Hno. Miguel Ángel Moreno Montoro

Administrador





LEYES ESPIRITUALES

 

El presente tema forma parte de un bloque de estudios llamados: leyes espirituales. Estos estudios plantean la idea de que en la Biblia, existen leyes espirituales que deben ser entendidas como normas de pensamiento o criterios éticos bajo los cuales Dios nos ve y sobre los cuales nos juzga. En otras palabras, creemos que Dios no solo nos ha dado mandamientos para mantenernos fieles a su persona sino que además nos ha dejado modelos de aplicación de esos mandamientos. Nos ha dejado las huellas que debemos seguir los creyentes para poder agradarle por lo que, estos modelos se vuelven irreversibles e irrevocables, se vuelven necesarios y obligatorios y, modelo de vida que nos garantiza alejarnos de la disciplina de Dios causada por nuestra desobediencia.

 

 

AMOR, ESENCIA Y REFLEJO DIVINO

 

Como todo cristiano sabe, la vida como creyentes tiene en el centro a Cristo y siendo Cristo Dios y siendo Dios amor (1ª. Juan 4.8) se vuelve el amor el imperativo de conducta para el cristiano. Este amor generado en el convertido se manifiesta en dos maneras: amando a Dios y amando al prójimo (Mateo 22.37-40). Esto nos hace ver que, el amor de Dios mostrado en salvación espera reciprocidad.
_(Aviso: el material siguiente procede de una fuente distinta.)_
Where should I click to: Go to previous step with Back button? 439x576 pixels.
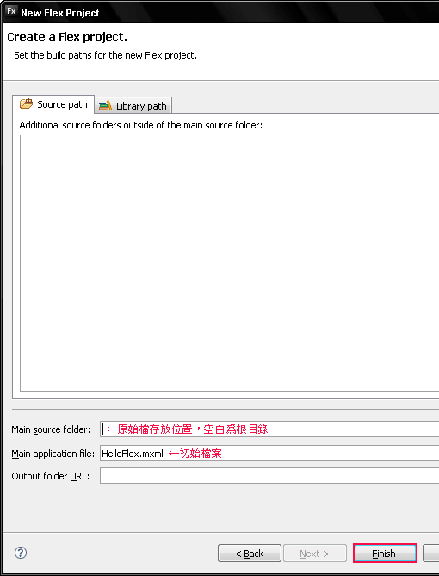[250, 554]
Dios ama para ser amado, no para ser despreciado. Por otro lado, este amor puesto a los pies de los semejantes les hace a estos llegar a conocer como los ama Dios para que el ciclo inicie de nuevo.

 

Tenemos entonces hasta acá un punto a resaltar: el amor debe ser parte integral del creyente. Debe ser una manifestación de vida, pero Dios también nos ha dicho como vivirlo, como mostrar que el amor mora en nosotros y no solo que es una expresión de nosotros.

 

En esto está basada esta ley espiritual, en el hecho de que Dios nos ha dicho como demostramos lo que sentimos por él en relación con él. Si, debemos amarlo, ¿pero cómo lo manifestamos? ¿Cómo nos entregamos a Dios sin que le quede ni nos quede duda alguna de los que sentimos por? Y esto, solo se puede hacer de una manera: guardando los mandamientos de Dios.

 

Si me amáis, guardad mis mandamientos

Juan 14.15

 

 ¿Porque me llamáis Señor, señor y no hacéis lo que yo digo?

Lucas 6.46

 

Los versículos son bastante claros. Es ley espiritual: si amamos a Dios, obedecemos sus mandamientos, si no los obedecemos, no amamos a Dios.

 

La palabra guardad (en griego teréo) proviene de una palabra que traduce “vigilia” lo que implica que guardar los mandamientos de Dios implica estar velando sobre ellos, estar pendiente y prevenido de que no escapen de mi vida. Eso es guardar los mandamientos y, quién no hace esto, está solo observando los mandamientos de Dios pero no guardándolos.

 

Por otro lado la palabra “mandamiento” es traducida de la palabra griega entolé que traduce orden dada con autoridad lo que implica que los mandamientos de Dios no son opcionales, nos son para observarse solo por momentos o episodios. Los mandamientos de Dios provienen de quién puede mandar sobre nuestras vidas y quién puede exigir que ese mandamiento se cumpla.

 

Si decimos que amamos a Dios debemos velar por guardar sus mandamientos y guardar es estarlos poniendo por obra todo el tiempo. Tarea difícil, claro que lo es, pero fácil cuando aprendemos a depender de Dios completamente. Una vida que ama a Dios de esta manera es una vida que ve grandes bendiciones en tiempo presente y no se pasa esperando las bendiciones que nunca llegan.